→ The problem
Lay out the listing from the line with "This screenshot has width=671, height=503." up to and including the line with "point(124,116)" as a Markdown table with the columns Row and Listing line, one numbered row per line and no blank lines. Leave the pictures out of your answer.

+-------+

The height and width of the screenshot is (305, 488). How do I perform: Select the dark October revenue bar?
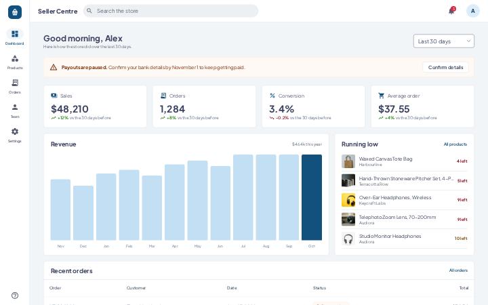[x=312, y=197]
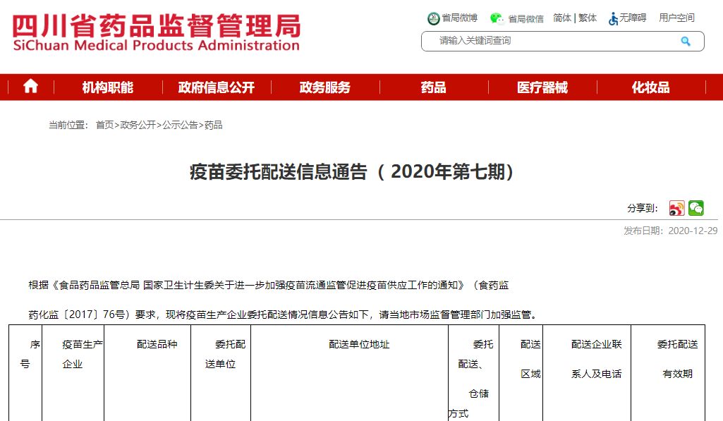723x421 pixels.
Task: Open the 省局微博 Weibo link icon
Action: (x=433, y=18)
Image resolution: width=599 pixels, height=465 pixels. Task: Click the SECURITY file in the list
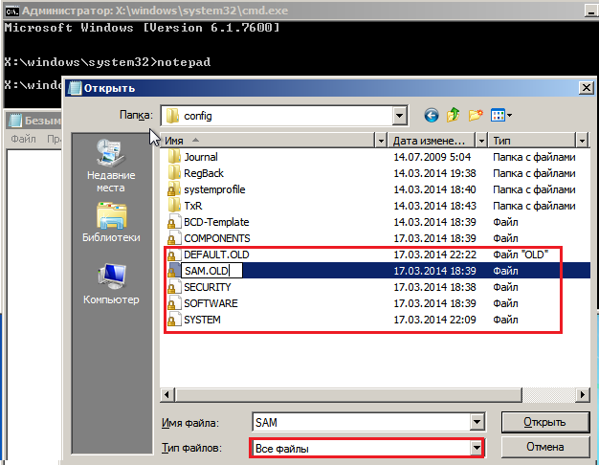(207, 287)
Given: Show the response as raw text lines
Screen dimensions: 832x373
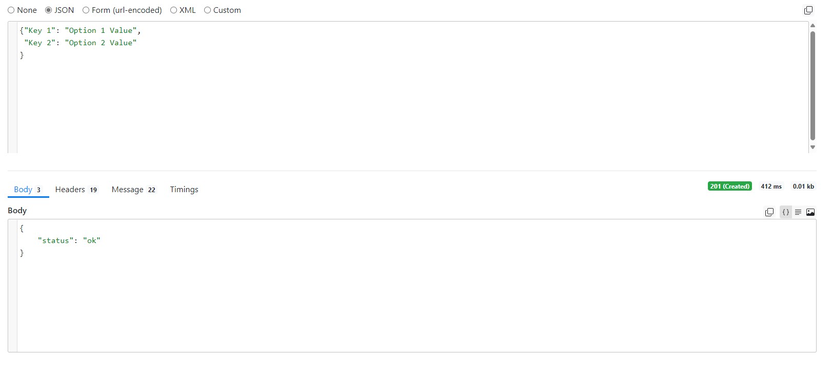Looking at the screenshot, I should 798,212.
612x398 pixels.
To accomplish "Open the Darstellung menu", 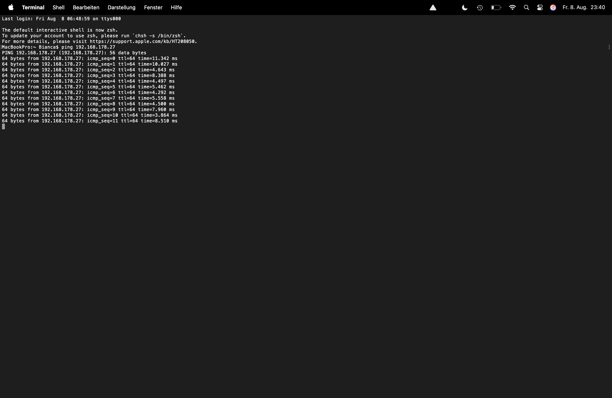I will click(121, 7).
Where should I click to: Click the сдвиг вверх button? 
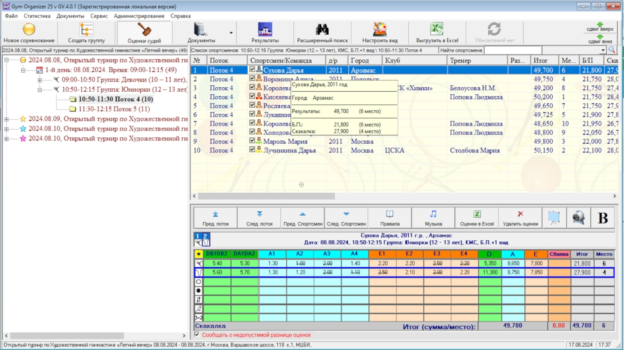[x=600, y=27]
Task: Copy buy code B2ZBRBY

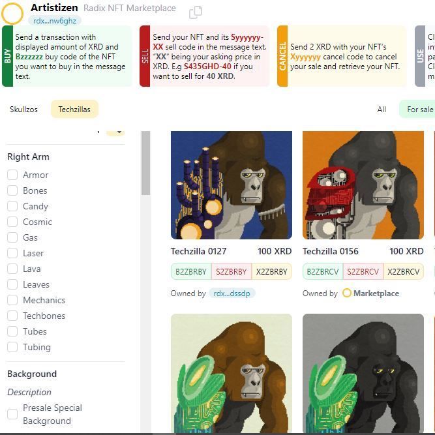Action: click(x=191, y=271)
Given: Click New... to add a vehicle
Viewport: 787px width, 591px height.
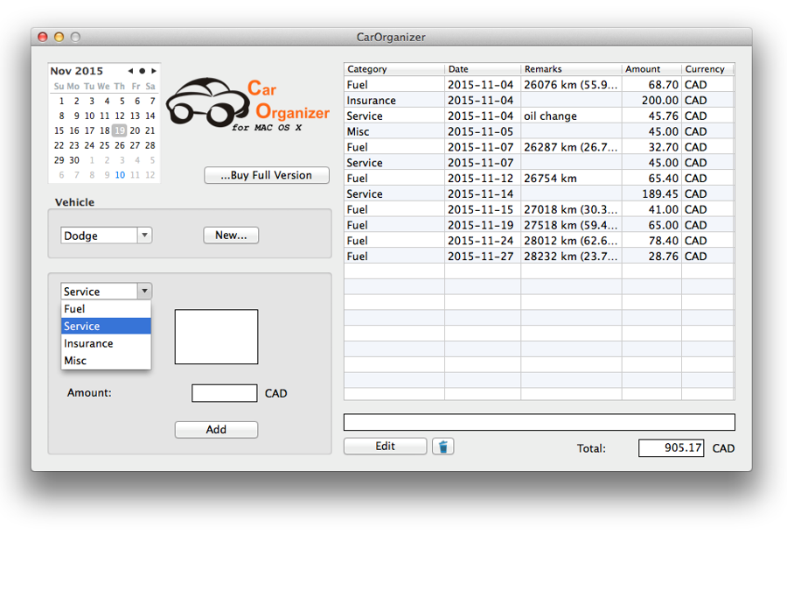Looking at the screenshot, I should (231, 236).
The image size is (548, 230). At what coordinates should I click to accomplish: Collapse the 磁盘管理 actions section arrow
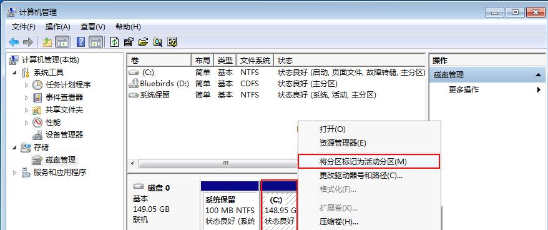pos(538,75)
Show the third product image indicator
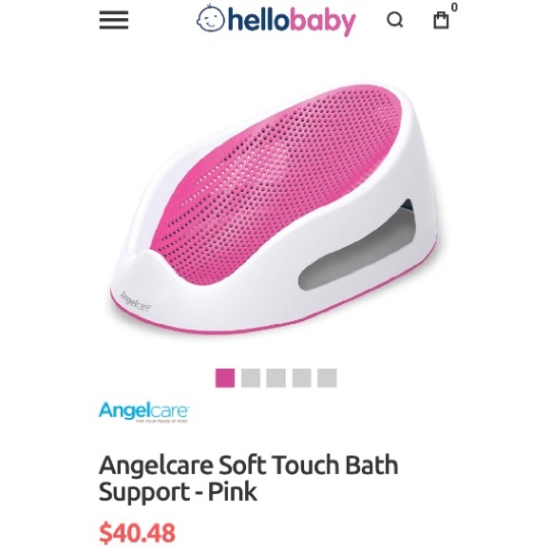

+-------+

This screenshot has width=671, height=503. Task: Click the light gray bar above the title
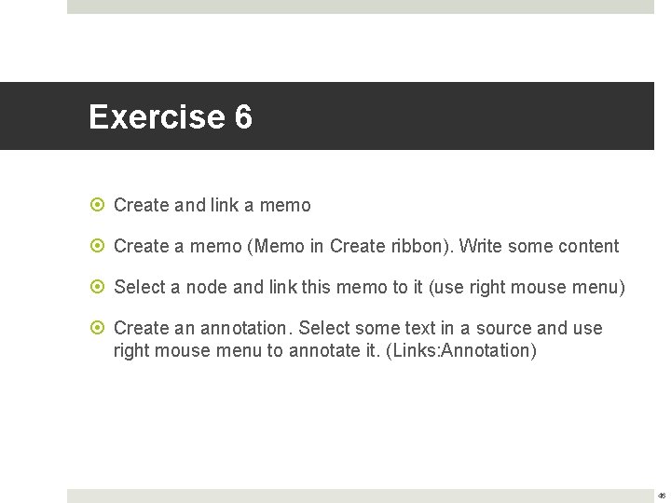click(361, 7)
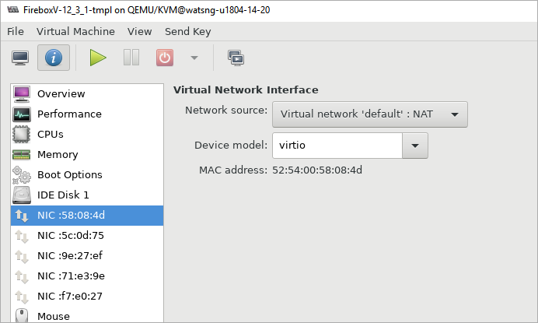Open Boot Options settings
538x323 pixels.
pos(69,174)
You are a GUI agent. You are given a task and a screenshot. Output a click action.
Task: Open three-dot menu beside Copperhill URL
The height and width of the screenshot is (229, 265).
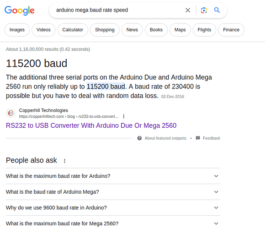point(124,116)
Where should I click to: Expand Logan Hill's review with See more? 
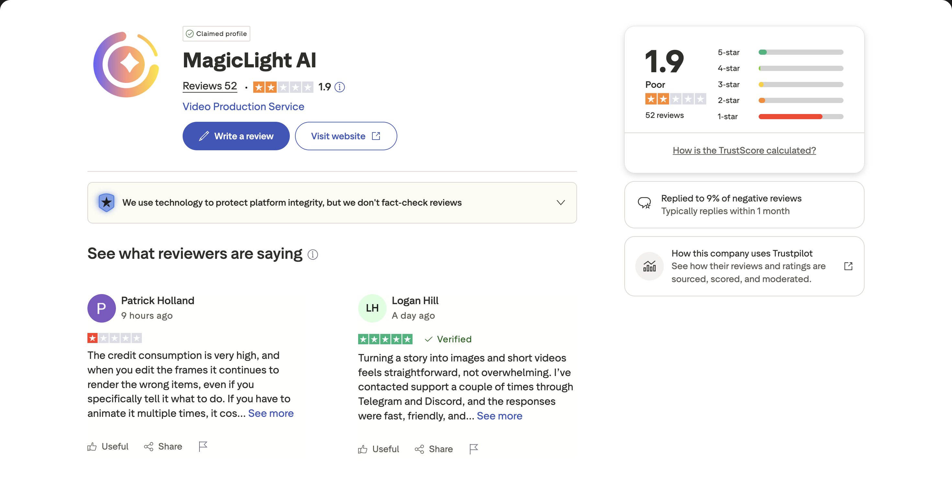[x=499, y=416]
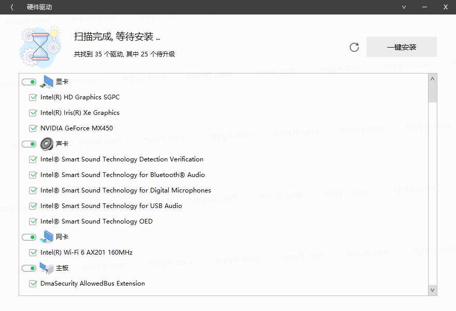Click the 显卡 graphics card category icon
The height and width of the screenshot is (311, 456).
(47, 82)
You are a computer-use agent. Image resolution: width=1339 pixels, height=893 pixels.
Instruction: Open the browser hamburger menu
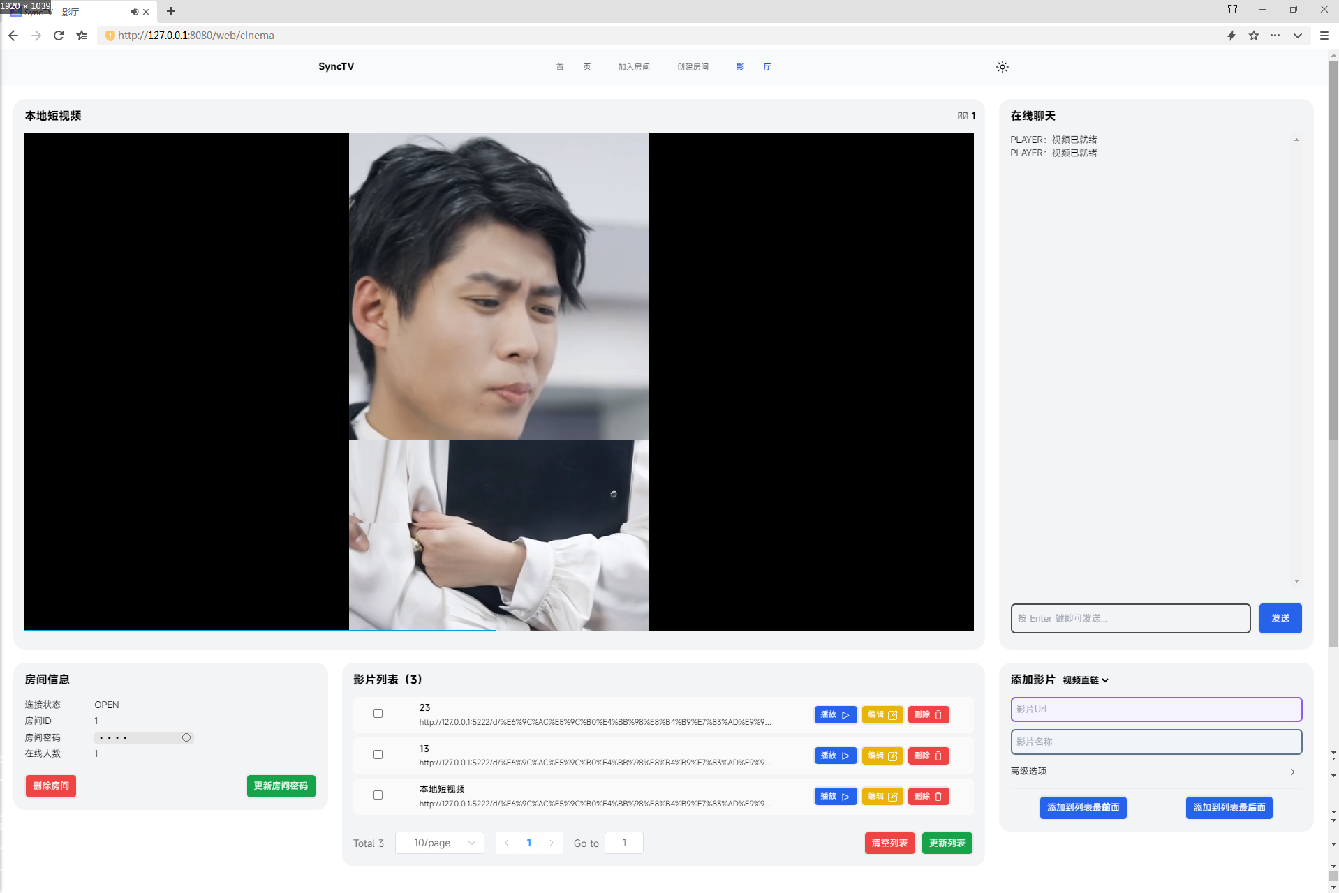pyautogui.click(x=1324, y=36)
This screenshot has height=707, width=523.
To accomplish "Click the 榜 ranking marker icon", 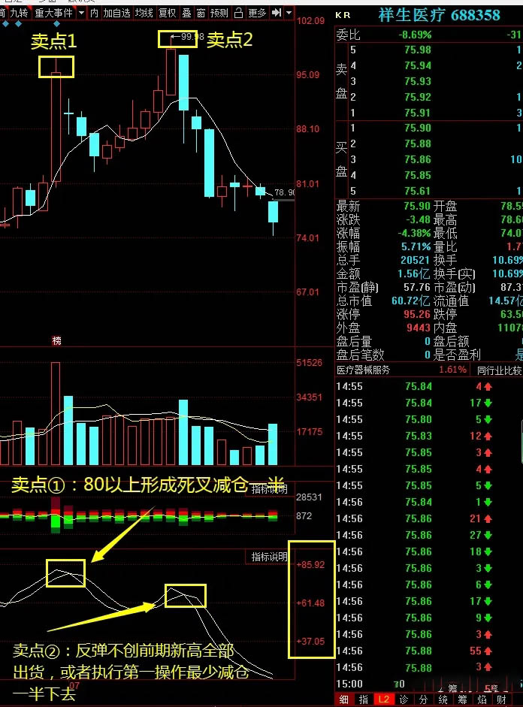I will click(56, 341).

+-------+

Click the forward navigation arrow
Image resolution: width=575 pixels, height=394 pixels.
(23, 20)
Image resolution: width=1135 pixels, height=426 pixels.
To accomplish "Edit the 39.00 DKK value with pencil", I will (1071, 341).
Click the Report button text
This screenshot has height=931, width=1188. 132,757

+-------+

→ Solution to the exercise
| Row | Listing line |
|---|---|
| 1 | This screenshot has width=671, height=503. Task: Click the light gray bar above the title |
| 2 | click(361, 7) |
| 3 | Open Boot Options settings |
| 4 | 538x323 pixels. |
| 5 | pos(69,174) |
| 6 | You are a GUI agent. You are given a task and a screenshot. Output a click action. |
| 7 | Task: Open three-dot menu beside Copperhill URL |
| 8 | The height and width of the screenshot is (229, 265). |
| 9 | point(124,116) |